Hinzurechnung passiver Einkünfte - § 8 AStG


Die Richter*innen stellten in dem Urteil klar, dass bei der Ermittlung der dem Hinzurechnungsbetrag zugrunde liegenden Einkünfte (§ 10 Abs. 3 Satz 1 AStG) im Falle von Geschäftsbeziehungen zwischen (Kapital-)Gesellschaft und Gesellschafter zu nicht fremdüblichen, d.h. durch das Gesellschaftsverhältnis bestimmten Bedingungen, die hierdurch veranlassten Einkünfteminderungen und verhinderten Einkünfteerhöhungen ebenso wie die Zuführungen zum Gesellschaftsvermögen in entsprechender Anwendung von § 8 Abs. 3 Satz 2 bzw. Satz 3 KStG --mithin durch den Ansatz von vGA und verdeckten Einlagen-- zu korrigieren sind (Bestätigung der Rechtsprechung).
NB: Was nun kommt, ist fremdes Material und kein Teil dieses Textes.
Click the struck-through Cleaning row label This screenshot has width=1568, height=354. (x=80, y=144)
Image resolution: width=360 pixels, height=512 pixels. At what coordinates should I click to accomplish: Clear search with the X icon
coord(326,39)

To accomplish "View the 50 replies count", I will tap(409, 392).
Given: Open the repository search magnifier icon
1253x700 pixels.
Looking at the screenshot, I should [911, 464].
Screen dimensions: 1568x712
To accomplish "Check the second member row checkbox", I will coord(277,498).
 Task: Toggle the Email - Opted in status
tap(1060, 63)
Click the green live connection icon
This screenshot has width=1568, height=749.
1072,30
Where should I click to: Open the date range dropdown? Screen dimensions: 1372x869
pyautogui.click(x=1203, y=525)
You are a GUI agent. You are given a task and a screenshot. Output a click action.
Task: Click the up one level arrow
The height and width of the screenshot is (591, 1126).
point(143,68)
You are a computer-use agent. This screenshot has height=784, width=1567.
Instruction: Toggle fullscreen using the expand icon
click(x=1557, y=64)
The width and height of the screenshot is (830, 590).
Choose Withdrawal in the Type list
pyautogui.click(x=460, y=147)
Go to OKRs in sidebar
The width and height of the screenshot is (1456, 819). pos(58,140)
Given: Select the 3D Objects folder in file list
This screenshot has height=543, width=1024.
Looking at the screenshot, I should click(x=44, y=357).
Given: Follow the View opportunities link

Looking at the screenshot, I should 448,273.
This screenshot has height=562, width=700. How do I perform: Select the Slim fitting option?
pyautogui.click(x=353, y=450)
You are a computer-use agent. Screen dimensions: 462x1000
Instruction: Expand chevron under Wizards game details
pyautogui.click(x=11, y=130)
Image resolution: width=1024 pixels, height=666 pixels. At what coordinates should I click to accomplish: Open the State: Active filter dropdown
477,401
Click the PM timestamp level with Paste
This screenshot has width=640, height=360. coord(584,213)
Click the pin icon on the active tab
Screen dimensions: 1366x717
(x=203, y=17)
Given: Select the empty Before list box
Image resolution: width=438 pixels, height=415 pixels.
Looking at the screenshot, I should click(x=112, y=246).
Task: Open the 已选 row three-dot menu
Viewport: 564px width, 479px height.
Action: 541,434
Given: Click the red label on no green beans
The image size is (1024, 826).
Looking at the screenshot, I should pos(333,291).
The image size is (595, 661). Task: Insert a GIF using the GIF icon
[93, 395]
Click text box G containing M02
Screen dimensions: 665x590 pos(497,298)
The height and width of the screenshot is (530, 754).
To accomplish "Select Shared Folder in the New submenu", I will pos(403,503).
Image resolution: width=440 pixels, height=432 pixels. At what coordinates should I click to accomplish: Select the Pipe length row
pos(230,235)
Eine verdeckte Einlage, die auf der vGA einer dem Gesellschafter nahestehenden Person beruht und bei der Besteuerung des Gesellschafters nicht berücksichtigt wurde, kann zwar nach § 8 Abs. 3 Satz 5 KStG das Einkommen der empfangenden Körperschaft erhöhen.

An einer Nichtberücksichtigung i.S. von § 8 Abs. 3 Satz 5 KStG fehlt es jedoch, wenn die vGA bei der Veranlagung des Gesellschafters zwar nicht erfasst worden ist, jedoch nach Maßgabe von § 8b Abs. 1 KStG ohnehin hätte außer Ansatz bleiben müssen (passive Einkünfte).

Die Grundsätze des EuGH-Urteils Cadbury Schweppes vom 12. September 2006 C-196/04 (EU:C:2006:544, Slg. 2006, I-7995) zur Rechtfertigung der britischen Hinzurechnungsbesteuerung sind auch im Bereich der §§ 7 ff. AStG zu beachten (Bestätigung der Rechtsprechung).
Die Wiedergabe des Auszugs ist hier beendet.